**Source data:**
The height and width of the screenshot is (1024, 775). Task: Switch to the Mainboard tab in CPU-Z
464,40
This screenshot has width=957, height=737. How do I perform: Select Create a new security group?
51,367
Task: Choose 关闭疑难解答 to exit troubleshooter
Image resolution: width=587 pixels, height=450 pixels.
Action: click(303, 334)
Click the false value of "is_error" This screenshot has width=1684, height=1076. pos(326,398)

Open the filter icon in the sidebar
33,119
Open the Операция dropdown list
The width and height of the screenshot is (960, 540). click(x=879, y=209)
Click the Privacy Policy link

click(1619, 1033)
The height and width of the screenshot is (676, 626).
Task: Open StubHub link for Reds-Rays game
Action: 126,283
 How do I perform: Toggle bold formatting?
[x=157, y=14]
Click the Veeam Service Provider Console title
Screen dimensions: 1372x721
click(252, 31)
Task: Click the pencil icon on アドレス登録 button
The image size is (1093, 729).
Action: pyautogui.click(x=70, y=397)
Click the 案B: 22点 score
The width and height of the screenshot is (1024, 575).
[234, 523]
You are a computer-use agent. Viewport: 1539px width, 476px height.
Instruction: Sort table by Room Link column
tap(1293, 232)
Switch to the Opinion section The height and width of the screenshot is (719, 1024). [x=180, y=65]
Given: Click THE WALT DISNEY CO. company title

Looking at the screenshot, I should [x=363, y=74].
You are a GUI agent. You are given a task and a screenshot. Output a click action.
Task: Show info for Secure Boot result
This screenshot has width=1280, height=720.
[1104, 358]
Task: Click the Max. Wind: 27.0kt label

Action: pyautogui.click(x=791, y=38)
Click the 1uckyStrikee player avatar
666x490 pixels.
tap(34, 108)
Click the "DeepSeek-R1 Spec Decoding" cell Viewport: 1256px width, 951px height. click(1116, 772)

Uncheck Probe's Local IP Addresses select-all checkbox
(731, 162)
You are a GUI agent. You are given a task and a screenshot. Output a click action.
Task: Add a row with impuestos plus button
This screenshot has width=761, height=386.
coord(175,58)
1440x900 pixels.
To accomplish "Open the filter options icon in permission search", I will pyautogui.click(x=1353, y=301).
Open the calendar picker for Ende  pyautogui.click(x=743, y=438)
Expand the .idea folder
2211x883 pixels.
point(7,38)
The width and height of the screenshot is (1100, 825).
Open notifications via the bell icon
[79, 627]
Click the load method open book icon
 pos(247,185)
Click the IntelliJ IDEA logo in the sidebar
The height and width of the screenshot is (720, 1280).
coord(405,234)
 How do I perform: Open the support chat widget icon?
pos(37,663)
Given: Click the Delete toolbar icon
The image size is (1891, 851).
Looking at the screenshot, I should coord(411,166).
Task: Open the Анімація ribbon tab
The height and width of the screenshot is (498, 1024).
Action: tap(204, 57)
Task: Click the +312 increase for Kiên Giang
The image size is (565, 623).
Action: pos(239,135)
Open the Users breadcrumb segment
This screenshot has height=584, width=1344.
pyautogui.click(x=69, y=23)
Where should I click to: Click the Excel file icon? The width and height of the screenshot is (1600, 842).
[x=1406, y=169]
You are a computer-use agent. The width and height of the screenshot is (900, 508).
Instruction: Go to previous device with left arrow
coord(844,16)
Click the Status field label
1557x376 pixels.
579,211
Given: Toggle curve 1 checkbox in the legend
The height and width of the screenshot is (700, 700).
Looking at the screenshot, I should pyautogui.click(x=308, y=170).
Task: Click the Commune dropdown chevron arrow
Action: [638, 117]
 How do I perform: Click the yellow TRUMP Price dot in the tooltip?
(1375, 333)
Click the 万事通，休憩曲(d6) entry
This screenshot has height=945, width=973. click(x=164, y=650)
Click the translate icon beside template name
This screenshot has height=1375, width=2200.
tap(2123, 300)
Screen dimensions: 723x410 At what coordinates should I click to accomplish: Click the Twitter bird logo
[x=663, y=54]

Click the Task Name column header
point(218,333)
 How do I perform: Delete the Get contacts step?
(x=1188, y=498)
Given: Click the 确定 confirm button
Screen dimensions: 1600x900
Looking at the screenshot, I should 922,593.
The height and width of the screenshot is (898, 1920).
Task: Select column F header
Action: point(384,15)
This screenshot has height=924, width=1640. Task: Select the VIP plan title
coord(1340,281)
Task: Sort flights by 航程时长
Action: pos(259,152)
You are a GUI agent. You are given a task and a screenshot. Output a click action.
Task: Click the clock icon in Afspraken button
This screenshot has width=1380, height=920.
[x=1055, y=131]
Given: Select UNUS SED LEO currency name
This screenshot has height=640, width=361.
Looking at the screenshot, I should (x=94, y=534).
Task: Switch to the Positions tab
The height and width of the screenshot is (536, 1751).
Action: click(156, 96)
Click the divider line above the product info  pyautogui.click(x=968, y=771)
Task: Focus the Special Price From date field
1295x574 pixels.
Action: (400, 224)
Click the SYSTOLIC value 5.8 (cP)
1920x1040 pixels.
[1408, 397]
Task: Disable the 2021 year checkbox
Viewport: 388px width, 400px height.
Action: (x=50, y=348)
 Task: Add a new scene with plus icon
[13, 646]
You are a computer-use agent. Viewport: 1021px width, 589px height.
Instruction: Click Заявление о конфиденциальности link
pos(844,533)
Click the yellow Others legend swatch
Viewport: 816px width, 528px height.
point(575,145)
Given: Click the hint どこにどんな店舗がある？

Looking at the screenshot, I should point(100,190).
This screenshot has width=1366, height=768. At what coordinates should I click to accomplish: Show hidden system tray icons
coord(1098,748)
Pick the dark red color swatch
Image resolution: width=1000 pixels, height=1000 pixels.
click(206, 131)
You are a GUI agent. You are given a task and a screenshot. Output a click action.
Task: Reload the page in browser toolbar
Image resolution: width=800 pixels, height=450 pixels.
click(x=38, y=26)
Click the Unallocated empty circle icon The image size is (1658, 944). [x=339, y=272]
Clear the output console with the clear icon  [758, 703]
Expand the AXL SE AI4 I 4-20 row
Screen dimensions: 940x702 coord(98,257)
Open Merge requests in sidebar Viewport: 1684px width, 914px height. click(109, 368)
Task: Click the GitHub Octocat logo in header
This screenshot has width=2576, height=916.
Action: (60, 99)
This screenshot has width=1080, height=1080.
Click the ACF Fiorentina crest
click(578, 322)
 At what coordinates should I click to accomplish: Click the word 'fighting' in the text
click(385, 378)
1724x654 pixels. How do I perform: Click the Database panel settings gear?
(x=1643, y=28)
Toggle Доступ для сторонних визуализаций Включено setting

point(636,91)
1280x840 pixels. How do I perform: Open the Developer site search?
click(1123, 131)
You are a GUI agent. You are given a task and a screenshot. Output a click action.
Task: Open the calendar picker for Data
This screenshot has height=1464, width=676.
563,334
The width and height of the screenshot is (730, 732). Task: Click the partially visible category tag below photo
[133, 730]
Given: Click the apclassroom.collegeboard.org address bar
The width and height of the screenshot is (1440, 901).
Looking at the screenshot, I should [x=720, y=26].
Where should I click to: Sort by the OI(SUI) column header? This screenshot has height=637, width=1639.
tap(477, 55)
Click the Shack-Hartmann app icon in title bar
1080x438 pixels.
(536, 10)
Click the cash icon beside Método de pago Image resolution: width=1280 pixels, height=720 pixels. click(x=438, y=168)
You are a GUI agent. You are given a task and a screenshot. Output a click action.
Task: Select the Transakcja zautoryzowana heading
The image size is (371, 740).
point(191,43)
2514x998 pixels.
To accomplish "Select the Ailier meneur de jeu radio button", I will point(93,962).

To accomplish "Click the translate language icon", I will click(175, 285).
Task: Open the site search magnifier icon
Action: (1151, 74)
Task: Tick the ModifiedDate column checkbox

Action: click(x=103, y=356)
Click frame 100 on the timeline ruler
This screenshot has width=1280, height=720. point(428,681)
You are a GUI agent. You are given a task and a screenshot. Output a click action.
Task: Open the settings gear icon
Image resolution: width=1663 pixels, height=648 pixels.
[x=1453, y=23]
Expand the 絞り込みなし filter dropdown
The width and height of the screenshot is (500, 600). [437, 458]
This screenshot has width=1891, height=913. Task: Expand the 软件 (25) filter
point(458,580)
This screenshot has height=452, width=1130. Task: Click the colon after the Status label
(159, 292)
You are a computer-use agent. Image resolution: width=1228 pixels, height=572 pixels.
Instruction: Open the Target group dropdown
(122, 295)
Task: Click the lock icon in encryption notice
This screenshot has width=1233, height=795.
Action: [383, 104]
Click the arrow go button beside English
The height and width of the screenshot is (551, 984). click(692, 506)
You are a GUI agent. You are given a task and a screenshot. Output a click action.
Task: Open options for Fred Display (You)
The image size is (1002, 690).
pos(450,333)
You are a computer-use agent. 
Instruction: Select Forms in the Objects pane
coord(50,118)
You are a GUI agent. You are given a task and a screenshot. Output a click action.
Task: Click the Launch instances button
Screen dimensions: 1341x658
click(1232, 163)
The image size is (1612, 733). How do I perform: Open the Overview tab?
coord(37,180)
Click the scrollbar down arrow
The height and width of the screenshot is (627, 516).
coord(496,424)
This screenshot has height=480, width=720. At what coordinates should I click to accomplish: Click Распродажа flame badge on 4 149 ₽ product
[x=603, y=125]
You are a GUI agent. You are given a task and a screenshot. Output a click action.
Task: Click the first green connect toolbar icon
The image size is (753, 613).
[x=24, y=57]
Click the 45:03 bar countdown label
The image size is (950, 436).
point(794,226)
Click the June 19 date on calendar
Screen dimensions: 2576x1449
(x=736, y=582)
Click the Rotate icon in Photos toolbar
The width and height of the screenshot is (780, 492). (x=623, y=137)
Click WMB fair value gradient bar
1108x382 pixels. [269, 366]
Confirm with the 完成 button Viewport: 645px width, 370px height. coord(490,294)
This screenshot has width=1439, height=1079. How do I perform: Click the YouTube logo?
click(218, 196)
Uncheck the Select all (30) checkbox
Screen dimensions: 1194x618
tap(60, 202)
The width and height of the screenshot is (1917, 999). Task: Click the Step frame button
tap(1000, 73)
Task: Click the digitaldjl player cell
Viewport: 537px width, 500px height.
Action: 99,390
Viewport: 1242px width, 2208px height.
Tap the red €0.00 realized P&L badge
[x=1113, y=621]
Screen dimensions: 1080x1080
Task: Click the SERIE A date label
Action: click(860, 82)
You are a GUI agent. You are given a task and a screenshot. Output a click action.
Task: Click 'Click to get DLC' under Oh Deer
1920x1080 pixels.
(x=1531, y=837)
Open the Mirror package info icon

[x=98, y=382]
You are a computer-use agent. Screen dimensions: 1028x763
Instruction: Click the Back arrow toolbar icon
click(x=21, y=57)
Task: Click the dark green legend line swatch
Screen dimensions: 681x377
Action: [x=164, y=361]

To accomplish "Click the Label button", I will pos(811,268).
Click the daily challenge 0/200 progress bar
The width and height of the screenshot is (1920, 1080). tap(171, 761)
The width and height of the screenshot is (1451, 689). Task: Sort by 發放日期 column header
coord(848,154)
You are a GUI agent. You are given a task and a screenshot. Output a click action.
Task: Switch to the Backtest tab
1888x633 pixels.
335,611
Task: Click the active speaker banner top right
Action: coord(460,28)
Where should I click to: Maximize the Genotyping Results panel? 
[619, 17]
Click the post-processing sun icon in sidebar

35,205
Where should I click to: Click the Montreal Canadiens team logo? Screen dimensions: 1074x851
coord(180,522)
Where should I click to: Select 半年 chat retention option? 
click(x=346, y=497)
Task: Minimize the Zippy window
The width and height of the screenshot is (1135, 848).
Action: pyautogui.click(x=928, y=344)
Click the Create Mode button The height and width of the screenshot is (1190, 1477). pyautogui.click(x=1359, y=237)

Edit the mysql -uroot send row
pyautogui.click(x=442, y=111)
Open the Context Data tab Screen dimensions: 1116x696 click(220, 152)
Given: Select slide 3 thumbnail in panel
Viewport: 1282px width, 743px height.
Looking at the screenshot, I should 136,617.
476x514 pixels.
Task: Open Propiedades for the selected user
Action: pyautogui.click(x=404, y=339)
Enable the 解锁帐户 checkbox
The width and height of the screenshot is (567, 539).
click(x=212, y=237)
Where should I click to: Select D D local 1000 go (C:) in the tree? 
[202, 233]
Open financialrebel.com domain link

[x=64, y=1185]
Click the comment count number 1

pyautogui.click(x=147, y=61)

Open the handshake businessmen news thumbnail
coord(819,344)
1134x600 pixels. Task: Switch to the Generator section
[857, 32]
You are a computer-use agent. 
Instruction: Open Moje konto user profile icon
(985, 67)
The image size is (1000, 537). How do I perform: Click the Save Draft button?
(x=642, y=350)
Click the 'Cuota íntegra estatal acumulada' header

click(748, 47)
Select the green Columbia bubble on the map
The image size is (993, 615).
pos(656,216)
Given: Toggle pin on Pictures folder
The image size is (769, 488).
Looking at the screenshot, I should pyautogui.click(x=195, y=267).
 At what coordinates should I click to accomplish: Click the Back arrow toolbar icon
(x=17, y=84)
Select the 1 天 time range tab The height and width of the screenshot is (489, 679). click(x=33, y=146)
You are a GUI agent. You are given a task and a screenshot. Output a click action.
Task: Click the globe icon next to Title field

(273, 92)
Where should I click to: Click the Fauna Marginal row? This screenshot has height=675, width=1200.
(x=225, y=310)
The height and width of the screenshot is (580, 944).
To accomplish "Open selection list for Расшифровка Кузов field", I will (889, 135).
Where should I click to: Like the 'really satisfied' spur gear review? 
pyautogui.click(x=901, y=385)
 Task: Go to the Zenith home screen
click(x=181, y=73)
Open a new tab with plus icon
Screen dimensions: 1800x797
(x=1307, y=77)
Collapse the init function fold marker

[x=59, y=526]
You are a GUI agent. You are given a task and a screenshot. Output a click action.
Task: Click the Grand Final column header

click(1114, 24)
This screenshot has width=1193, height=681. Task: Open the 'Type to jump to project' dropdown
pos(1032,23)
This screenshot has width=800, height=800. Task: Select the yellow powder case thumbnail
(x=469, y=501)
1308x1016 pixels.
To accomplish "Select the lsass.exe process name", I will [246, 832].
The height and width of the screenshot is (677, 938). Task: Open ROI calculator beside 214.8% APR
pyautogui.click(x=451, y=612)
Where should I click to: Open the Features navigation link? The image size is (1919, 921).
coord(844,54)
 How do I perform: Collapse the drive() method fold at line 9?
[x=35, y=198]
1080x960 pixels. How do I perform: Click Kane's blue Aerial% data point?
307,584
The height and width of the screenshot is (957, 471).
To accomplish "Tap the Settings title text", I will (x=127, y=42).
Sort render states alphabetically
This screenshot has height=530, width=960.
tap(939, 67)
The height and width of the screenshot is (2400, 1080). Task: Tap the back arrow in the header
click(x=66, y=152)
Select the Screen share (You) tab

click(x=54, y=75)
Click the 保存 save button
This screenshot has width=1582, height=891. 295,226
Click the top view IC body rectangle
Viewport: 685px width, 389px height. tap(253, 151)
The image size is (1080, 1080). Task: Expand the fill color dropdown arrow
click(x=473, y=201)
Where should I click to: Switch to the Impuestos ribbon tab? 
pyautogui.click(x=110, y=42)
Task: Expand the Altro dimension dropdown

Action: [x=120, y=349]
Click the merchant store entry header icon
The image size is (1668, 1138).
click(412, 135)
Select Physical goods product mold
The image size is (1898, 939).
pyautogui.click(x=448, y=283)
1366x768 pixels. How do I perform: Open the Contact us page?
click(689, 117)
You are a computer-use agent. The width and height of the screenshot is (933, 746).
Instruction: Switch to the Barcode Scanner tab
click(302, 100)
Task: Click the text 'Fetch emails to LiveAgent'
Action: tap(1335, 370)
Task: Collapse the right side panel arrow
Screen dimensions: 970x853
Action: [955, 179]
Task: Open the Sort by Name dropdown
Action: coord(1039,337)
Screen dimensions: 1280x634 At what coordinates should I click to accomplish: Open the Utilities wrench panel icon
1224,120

**Directions for this task:** In the preceding material, find each line holding the word "computer" and copy it out.

**Output of the task:**
You are a computer-use agent. Viewport: 1539px width, 476px height.
You are a computer-use agent. The width and height of the screenshot is (900, 508).
You are a computer-use agent. Viewport: 1021px width, 589px height.
You are a computer-use agent. Image resolution: width=1228 pixels, height=572 pixels.
You are a computer-use agent. 
You are a computer-use agent. Screen dimensions: 1028x763
You are a computer-use agent. 
You are a computer-use agent. The width and height of the screenshot is (933, 746).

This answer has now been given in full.